Monday, July 6, 2009

St. Francis of Assisi

St. Francis of Assisi gouache on paper 7"X9.5"

St. Francis of Assisi is the patron saint of animals and the environment. Known, and much loved for his wisdom and gentleness, he wrote the beautiful "Canticle of Brother Sun," a poem/prayer thanking God for all aspects of the natural world that He created.

During the process of making this painting I re-read the canticle several times and tried to choose a quote to express the particular aspect of St. Francis I was contemplating. Nothing was just right, and I couldn't move forward and complete the piece without it. Oddly enough the thing that brought my intentions into sharp focus was an act of hatred.

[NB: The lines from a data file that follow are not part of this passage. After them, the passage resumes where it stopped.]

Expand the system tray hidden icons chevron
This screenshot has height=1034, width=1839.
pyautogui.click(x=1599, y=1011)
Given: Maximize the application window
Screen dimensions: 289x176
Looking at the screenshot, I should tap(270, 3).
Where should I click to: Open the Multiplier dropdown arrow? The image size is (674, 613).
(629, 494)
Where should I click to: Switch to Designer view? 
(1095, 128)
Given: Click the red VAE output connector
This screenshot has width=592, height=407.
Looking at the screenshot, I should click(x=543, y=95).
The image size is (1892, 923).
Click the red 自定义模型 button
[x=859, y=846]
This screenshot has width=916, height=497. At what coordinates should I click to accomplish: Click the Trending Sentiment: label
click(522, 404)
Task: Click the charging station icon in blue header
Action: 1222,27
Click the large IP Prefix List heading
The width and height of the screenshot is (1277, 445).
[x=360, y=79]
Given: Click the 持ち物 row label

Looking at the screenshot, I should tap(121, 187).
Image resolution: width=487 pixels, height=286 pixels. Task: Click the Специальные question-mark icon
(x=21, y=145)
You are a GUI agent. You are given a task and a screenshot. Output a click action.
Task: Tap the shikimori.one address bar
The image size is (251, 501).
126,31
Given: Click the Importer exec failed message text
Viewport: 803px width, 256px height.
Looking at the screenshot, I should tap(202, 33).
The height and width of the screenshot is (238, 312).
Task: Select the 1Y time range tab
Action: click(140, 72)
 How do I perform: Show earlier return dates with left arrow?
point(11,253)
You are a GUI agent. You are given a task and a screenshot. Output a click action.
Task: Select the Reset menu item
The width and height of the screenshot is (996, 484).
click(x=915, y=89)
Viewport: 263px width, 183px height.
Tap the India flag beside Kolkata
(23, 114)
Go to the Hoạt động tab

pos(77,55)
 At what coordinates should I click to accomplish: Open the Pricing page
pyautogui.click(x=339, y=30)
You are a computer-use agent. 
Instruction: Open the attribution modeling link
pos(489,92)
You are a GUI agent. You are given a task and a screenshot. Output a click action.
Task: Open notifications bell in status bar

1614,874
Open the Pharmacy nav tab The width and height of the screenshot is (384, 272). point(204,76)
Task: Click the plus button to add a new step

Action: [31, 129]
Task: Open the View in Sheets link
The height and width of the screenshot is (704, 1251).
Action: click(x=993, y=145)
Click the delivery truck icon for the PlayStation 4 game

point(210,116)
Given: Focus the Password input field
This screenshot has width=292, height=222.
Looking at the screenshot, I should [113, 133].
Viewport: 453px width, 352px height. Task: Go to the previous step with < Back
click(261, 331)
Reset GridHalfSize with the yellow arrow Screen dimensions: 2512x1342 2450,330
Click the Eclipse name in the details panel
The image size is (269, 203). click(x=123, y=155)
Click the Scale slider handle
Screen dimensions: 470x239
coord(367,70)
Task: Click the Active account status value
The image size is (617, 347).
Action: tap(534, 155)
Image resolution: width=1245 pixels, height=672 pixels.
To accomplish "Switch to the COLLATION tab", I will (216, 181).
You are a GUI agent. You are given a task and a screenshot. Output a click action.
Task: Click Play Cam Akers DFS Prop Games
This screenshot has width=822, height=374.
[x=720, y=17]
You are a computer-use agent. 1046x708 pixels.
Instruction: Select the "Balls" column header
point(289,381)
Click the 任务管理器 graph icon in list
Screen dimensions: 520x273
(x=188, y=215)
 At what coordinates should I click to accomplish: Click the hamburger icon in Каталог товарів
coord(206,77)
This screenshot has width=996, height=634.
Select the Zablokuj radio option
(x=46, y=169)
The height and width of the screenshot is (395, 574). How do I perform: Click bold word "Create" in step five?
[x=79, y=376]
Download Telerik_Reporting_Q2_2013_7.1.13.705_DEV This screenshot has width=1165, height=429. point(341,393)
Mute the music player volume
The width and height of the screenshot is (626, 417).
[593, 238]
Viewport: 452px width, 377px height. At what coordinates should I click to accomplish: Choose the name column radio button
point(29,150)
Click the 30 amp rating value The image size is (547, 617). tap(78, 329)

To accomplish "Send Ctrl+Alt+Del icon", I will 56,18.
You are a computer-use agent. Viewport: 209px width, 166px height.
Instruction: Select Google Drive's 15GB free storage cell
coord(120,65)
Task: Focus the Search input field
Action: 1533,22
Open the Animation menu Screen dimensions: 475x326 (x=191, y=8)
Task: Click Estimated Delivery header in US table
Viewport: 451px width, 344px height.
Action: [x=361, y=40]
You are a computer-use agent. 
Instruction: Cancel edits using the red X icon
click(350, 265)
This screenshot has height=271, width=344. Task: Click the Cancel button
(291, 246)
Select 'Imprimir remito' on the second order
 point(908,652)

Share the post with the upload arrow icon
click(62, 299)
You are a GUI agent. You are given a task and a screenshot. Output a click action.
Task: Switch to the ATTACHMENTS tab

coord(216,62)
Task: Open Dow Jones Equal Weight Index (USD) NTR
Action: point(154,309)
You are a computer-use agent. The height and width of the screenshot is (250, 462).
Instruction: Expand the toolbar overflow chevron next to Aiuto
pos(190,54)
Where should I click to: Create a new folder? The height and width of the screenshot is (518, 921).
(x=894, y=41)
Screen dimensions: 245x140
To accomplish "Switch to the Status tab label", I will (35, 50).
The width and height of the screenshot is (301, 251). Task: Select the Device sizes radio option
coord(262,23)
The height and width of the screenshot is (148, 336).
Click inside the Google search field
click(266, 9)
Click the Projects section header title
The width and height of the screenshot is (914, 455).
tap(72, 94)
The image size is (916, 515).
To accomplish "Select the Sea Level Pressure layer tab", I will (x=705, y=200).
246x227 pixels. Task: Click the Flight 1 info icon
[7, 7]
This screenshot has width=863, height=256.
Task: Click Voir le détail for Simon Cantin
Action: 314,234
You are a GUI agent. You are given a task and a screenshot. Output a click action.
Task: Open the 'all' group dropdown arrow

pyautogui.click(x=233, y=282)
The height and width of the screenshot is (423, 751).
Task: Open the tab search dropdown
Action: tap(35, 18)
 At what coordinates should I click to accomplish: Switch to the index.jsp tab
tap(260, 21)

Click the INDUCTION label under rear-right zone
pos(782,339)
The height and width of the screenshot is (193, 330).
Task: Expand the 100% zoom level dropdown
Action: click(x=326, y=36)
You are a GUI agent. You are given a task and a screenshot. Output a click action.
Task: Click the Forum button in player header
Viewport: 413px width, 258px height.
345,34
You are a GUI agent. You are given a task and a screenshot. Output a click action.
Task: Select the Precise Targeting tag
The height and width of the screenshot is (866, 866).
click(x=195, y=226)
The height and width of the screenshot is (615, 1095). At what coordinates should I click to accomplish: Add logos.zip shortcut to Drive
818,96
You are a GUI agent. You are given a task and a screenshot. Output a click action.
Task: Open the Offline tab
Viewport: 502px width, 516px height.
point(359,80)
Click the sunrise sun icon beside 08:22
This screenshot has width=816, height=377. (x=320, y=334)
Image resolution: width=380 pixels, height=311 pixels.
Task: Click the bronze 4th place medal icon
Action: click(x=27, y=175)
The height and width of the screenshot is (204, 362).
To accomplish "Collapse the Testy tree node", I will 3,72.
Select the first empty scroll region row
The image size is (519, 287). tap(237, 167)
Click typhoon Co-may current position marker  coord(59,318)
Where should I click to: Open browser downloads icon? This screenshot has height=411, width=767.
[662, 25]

My wonderful husband, the artist Marcus Kwame Anderson, had run out on a late night trip to the store to get medicine for a sick friend who was staying with us. He stopped for gas, and on his way in to pay a woman gave him a dirty look and slammed the door on him. We live in the predominately white suburb of Clifton Park in upstate New York. My husband's long dreadlocks and brown skin frequently draw stares and at times openly hostile behavior from people who have allowed themselves to be backwards and ignorant. When he came home and told me about the incident my initial reaction was a deep, angry disgust. Though I know my husband can take care of himself, I still wanted to smack that nasty lady's face off. I fantasized about shaking her by the collar until her tiny little pea head flopped back and forth, yelling in her face, "get a clue, use your brain, read a book, and stop living like a complete asshole!" I wanted to confront her in such a swift and violent manner she would immediately be ashamed at being caught and called out for her terrible behavior. I wanted to hurl bolts of lightening at her and reduce her to a little pile of ash.

It was still on my mind the next day as I sat down to paint. I grimly tried to choose a quote but of course it just wasn't working out. Fortunately, the Dalai Llama came to my mind. Then Jesus. I reminded myself that their way would be one of detachment, compassion and prayer. I thought of how horrible it would be to actually be that lady, someone so sick, so messed up, so morally backwards and so spiritually out of touch that she would treat another person, a total stranger, my incredibly kind and compassionate husband no less, in such a way. What a terrible way to live. So I prayed for her. I asked God to help her be a better, happier, non-toxic human being, for her sake and for the sake of others. Then I prayed for my husband, that God protect him from racist shitheads, and that God help those same shitheads to take responsibility for healing themselves instead of lashing out at others. I really got a lot of peace from that. Feeling centered, I re-read the Canticle. "Happy those who endure in peace." I got that feeling of rightness in my gut. Up until that point I had been searching for St. Francis and using the painting to bring him into focus for myself. Now I felt how large and far-reaching his message is, and everything came together.

When we are at peace with ourselves we can live in peace with others, with compassion towards our fellow creatures, and in harmony with our planet.The quote also reminded me that achieving peace means standing back from all of the artificial constructs of modern American society that are harming us physically and spiritually: the illusion that the borders between countries indicate a difference in our humanity, animal testing, agri-business, pollution, a capitalist system that resembles piracy more and more every day, a culture based on consumerism, a social and economic structure that promotes exclusion and division instead of unity, a focus on material things over the well being of our souls, and a general ignorance of the fact that the way we are in the world, how we choose to walk through this life, is immeasurably more important than what we own, where we live, and what we drive. I don't think this means we should let unacceptable behavior slide. I think it means we should confront it with a response that ultimately promotes peace, even if I have to get up in someones face to do it. I really hope I can channel the teachings of St. Francis, the Dalai Lama, and Jesus when the occasion arises. I really do.